(What is needed): Exactly the lines from the one containing "The image size is (800, 693)." through the end of the data below are to be reproduced, and nothing besides them.

(Given entries):
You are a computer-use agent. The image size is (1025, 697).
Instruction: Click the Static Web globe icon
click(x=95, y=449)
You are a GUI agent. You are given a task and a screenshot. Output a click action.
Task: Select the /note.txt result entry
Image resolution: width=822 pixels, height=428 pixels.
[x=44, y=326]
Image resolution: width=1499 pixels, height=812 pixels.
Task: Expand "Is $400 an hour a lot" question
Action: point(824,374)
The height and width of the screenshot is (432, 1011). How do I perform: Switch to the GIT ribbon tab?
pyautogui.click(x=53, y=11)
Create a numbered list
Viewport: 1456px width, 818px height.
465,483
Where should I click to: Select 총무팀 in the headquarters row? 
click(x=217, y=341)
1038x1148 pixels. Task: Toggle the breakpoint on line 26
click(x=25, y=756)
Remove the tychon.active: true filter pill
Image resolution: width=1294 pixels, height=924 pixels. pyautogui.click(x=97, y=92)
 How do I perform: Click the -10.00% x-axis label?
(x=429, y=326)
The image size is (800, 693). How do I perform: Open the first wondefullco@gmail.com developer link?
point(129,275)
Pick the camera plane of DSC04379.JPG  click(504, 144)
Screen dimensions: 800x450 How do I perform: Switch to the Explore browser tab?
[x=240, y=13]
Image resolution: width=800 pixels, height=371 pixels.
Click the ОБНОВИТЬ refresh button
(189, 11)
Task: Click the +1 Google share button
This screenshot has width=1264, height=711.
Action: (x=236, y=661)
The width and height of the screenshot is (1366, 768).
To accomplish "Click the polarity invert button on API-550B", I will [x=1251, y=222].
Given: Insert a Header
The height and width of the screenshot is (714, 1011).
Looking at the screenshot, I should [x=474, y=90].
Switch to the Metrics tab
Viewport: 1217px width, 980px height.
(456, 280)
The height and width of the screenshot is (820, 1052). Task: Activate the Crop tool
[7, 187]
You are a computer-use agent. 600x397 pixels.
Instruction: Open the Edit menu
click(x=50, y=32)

(Output of the task):
The image size is (800, 693). How do I perform: Open the first wondefullco@gmail.com developer link?
point(129,275)
Pick the camera plane of DSC04379.JPG  click(504, 144)
Screen dimensions: 800x450 How do I perform: Switch to the Explore browser tab?
[x=240, y=13]
Image resolution: width=800 pixels, height=371 pixels.
Click the ОБНОВИТЬ refresh button
(189, 11)
Task: Click the +1 Google share button
This screenshot has width=1264, height=711.
Action: (x=236, y=661)
The width and height of the screenshot is (1366, 768).
To accomplish "Click the polarity invert button on API-550B", I will [x=1251, y=222].
Given: Insert a Header
The height and width of the screenshot is (714, 1011).
Looking at the screenshot, I should [x=474, y=90].
Switch to the Metrics tab
Viewport: 1217px width, 980px height.
(456, 280)
The height and width of the screenshot is (820, 1052). Task: Activate the Crop tool
[7, 187]
You are a computer-use agent. 600x397 pixels.
Instruction: Open the Edit menu
click(x=50, y=32)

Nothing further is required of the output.